Охотник, которому завтра в поход, сидит на краю кровати и рассеянно глядит на жаровню, принесенную в номер по распоряжению хозяйки. Сидит и думает — обо всем и ни о чем: об Инженере и о падре; об угрях (и по ассоциации об африканской пословице: «Сколько палка в воде ни мокнет, водяною змеей не станет»); думает о сентиментальном фатализме, сквозящем в его собственной манере говорить о животных, с которыми он вступает в поединок на охоте, и эта манера ему ничуть не по вкусу (потому что, с его точки зрения, всякая антропоморфизация[60] — бравада, хотите верьте, падре Ново, хотите нет; и какой уродливый термин: ан-тро-по-мор-фи-за-ция); и со всем тем вполне отдает себе отчет в том, что мысли эти разгоняют сон. Да к тому же на улице шум, музыка, колокольчики; пойти прикрыть окно.

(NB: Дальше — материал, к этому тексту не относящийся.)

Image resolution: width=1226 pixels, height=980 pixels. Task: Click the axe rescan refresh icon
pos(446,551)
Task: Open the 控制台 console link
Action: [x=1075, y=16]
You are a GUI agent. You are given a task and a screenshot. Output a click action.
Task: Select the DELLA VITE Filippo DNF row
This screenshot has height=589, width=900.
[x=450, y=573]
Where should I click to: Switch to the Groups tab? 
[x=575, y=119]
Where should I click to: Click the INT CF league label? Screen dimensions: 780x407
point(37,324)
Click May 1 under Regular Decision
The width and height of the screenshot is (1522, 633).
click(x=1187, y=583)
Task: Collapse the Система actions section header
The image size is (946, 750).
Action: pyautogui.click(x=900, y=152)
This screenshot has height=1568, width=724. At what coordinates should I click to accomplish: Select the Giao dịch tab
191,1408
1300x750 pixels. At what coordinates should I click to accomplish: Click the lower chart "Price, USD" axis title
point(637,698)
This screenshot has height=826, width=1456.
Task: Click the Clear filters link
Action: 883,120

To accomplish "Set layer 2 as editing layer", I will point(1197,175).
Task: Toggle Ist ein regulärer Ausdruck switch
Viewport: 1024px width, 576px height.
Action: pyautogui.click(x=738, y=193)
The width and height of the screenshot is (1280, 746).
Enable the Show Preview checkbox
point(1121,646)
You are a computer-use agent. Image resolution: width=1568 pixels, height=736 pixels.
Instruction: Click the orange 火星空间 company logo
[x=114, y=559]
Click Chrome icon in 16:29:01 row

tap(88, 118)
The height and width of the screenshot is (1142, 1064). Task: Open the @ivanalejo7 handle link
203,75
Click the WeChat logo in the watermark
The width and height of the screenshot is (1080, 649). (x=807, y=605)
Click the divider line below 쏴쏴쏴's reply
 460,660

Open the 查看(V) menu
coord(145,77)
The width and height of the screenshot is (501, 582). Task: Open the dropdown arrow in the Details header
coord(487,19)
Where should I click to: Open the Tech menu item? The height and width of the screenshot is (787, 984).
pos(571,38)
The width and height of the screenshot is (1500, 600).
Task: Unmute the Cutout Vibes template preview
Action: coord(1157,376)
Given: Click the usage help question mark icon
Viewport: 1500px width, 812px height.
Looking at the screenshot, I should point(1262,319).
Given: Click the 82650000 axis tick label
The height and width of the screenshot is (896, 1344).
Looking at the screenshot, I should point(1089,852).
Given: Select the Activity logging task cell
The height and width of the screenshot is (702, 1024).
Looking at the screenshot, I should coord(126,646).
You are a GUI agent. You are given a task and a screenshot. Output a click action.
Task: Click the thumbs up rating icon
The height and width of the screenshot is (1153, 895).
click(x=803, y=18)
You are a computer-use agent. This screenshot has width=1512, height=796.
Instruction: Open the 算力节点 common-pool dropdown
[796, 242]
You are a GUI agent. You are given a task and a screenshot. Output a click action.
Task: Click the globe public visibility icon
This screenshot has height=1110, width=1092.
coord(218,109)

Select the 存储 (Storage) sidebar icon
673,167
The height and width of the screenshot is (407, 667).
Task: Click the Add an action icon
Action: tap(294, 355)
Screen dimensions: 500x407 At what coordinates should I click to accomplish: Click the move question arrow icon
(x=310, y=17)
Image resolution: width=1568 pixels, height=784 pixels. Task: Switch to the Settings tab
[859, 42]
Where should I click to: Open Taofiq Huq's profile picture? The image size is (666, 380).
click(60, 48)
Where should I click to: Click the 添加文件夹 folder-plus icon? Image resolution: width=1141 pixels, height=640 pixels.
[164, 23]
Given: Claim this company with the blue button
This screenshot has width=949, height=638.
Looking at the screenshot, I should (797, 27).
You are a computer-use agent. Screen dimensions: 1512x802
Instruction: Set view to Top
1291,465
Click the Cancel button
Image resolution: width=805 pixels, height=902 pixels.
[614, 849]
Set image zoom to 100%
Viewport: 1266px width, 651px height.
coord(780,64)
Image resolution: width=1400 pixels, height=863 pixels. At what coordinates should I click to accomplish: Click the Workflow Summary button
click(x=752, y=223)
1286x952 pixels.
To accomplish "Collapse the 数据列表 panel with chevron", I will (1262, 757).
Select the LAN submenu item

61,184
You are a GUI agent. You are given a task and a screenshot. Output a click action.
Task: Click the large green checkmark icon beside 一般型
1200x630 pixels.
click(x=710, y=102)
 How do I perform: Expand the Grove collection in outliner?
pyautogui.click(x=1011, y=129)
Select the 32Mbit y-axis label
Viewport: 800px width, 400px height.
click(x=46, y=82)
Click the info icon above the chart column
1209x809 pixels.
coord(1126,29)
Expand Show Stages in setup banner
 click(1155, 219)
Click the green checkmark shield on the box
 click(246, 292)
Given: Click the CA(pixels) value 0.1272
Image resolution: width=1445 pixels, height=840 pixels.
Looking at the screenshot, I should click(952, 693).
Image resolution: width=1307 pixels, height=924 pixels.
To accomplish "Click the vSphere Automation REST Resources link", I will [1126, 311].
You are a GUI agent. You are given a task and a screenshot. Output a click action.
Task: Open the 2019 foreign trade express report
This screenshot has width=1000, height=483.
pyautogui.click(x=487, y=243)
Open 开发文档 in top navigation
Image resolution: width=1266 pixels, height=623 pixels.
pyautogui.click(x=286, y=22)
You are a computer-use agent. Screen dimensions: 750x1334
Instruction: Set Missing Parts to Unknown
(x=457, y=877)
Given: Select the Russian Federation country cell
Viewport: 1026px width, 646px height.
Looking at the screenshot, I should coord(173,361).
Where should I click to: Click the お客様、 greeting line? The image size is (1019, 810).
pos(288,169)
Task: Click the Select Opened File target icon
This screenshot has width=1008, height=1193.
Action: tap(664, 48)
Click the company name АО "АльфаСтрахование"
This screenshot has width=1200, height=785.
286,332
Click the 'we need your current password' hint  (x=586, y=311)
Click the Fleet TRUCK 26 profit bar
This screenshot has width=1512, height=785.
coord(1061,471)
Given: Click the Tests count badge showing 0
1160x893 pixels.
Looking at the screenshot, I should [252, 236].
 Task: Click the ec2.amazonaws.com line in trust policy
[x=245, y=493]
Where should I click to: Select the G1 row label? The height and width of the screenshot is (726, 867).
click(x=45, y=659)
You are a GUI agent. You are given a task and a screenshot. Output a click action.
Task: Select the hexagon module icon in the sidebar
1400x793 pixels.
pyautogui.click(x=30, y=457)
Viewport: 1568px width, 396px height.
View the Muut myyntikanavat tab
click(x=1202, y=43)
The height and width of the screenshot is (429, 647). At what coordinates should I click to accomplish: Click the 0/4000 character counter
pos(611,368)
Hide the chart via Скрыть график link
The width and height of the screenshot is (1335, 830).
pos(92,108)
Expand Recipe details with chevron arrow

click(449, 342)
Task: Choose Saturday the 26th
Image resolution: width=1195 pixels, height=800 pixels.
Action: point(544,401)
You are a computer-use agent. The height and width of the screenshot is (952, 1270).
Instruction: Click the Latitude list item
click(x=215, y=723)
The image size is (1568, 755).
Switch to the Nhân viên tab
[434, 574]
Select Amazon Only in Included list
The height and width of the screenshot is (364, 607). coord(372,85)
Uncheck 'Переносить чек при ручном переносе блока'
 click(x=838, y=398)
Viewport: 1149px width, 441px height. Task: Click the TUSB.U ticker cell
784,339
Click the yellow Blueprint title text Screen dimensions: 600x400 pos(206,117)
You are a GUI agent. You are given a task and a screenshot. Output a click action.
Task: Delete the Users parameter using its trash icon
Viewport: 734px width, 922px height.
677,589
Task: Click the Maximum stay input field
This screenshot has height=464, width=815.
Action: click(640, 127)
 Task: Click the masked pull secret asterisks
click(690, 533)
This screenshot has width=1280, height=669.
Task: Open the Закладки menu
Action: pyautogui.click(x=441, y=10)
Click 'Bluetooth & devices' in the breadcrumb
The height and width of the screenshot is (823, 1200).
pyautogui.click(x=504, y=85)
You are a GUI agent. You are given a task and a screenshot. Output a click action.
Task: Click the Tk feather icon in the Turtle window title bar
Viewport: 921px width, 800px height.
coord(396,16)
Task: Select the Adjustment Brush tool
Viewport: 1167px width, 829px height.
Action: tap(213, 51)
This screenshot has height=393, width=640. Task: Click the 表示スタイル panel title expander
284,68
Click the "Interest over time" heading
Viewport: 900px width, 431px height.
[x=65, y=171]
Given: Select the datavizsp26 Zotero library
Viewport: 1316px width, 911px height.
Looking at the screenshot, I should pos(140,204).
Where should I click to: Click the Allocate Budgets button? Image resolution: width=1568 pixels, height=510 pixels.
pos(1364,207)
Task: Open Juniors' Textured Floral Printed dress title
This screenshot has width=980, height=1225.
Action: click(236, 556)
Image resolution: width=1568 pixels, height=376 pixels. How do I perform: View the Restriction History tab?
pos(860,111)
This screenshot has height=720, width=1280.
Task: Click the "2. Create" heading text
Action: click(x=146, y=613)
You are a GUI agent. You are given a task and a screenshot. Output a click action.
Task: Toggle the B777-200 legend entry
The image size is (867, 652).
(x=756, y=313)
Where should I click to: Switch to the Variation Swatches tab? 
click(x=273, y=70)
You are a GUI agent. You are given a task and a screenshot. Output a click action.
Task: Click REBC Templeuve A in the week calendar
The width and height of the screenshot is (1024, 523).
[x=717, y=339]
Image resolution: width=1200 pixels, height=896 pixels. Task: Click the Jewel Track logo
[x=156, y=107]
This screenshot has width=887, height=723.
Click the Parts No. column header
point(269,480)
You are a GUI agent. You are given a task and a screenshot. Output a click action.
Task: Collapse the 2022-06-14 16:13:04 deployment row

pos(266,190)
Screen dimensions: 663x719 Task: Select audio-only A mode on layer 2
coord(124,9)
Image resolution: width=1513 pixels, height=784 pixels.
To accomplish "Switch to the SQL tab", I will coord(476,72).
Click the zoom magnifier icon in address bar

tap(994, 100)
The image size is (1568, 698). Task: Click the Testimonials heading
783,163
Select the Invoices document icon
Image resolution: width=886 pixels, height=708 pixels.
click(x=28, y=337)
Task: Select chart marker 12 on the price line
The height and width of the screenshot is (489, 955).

Стекла опущены до половины, и в комнату проникает ночной воздух, приправленный — сейчас это чувствуется — легким привкусом дыма. Как хорошо в комнате, когда, как сейчас, на жаровне тлеет уголь, а лоб холодит ветерок, пахучий, но в самую меру. Удачная мысль — поставить здесь жаровню. Наверное, немногие охотники удостоились такого знака внимания со стороны главной муравьихи, она же владелица пансиона.

Перед кафе выстроились велосипеды, у каждого на руле висит корзина с угрями. У дверей и возле стойки толпятся крестьяне-рабочие, их сразу отличишь по курткам из овчины с поднятыми воротниками (они их подняли, когда съезжали с холмов) и по брюкам, перехваченным у щиколотки зажимами. Тут же вертятся их отпрыски и даже, глядишь, любопытствующий пес, и все они — взрослые, детвора и любопытствующие псы — курсируют между уличной полутьмой и освещенным заведением, откуда несется музыка и винный дух. Оно и понятно, сегодня праздник. Высоконравственное зрелище. Завтра наступит Первый Год эры Девяноста Восьми. (Где-то я это вычитал, «высоконравственное зрелище». На ярмарочном плакате? Но где и когда?) Завтра девяносто восемь ружейных охотников, выступающих от округи имени Девяноста Восьми, примут участие в состязаниях на лагуне, обставленных со всей торжественностью и организованных на самом высоком уровне. Гулянье на лоне природы и танцы под концертино — Утки, Вальдшнепы, Бекасы (и Прочая Дичь по Сезону). Катание на Лодках. Демонстрация Охотничьих Собак. Словом, настоящее празднество. Сам Староста только что прошествовал в кафе, остановился у двери, в руках у него рулон бумаги, шляпа сидит на самой макушке, вот-вот воспарит в неведомые выси. Слава тебе, Староста, мечтатель с размахом, капитан Девяноста Восьми.

И тут в памяти у меня забрезжил свет: «Серебряные ноготки. Ну да, та самая женщина, что совершила идеальное преступление». И в свете, что брезжит в окне, я вижу свое лицо с шевелящимися губами.